Но теперь я начинаю понимать, что зашла слишком далеко.
И все равно не могу об этом пожалеть.
– Я бы на твоем месте не отпускала охрану, Энни, – серьезно говорит она. – Тебе нужна вся защита, какая только может быть. И не только от тех четырех ублюдков, которые хотят урвать от тебя кусок, но и от Карлтона, когда он с ними закончит.
– Не думаю, что он стал бы причинять мне вред, – говорю я, полагаясь на свое чутье.
– Я тоже не думаю. Думаю, он поступил бы гораздо хуже.
***
Карлтон
Я прячусь за деревом, натянув капюшон на голову. Вены гудят от предвкушения.
Обожаю этот момент.
Преследовать добычу.
Особенно такую сочную.
И нет, я не про Энни. Она здесь ни при чем.
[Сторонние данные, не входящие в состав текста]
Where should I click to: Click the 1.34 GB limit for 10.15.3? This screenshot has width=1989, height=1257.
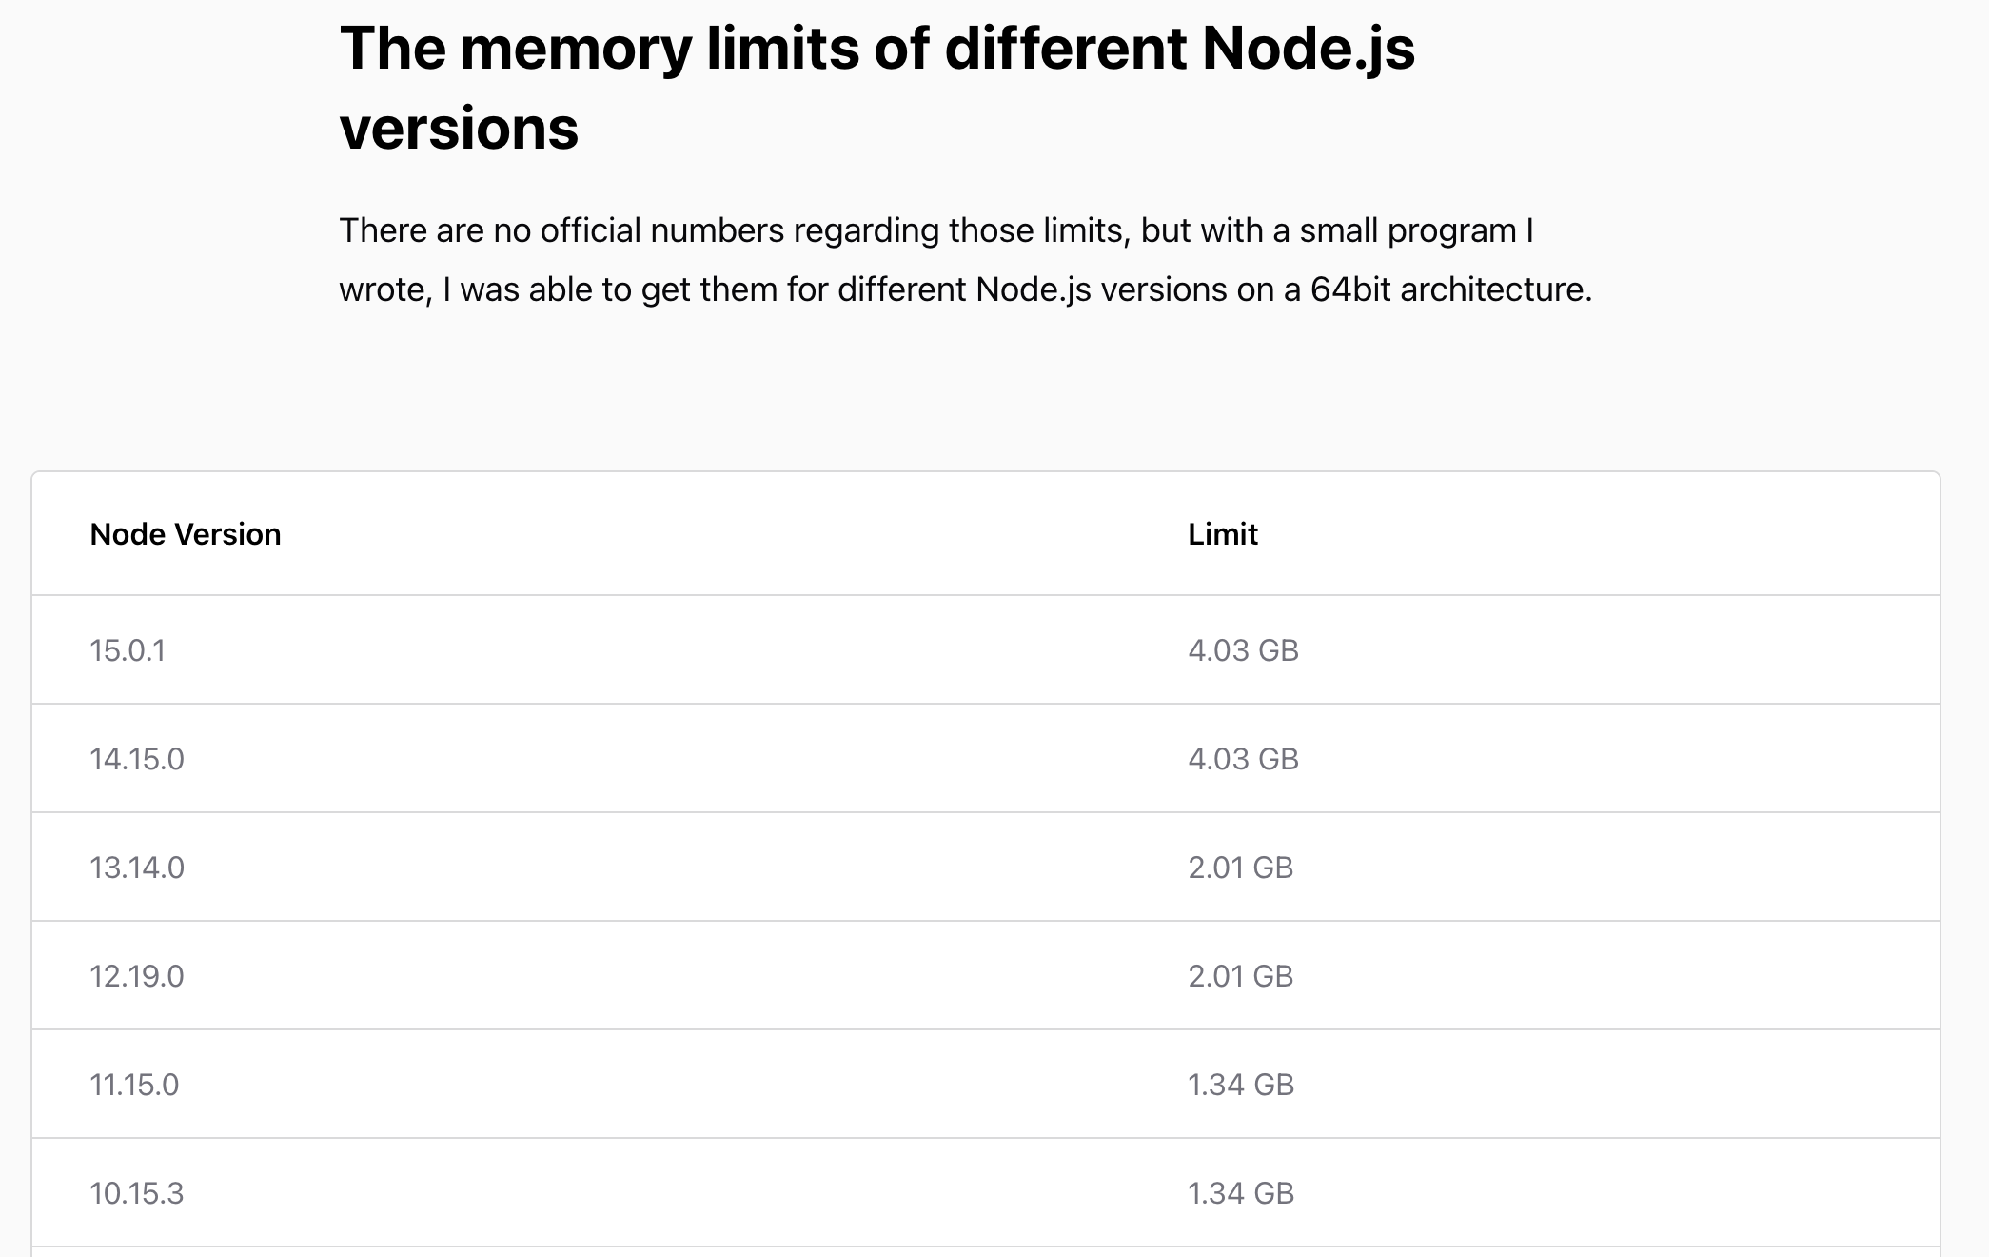coord(1241,1193)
Сегодняшняя цель — совсем другой человек.
Я зову его Кроликом. Давать целям клички помогает сосредоточиться на задании, а не на личности. Хотя даже если бы я воспринимал его как человека — легче бы не стало. Я ждал этого несколько дней. Стоило представить его лицо, и зубы начинало сводить от злости. И это не просто расправа.
Это, блядь, десерт.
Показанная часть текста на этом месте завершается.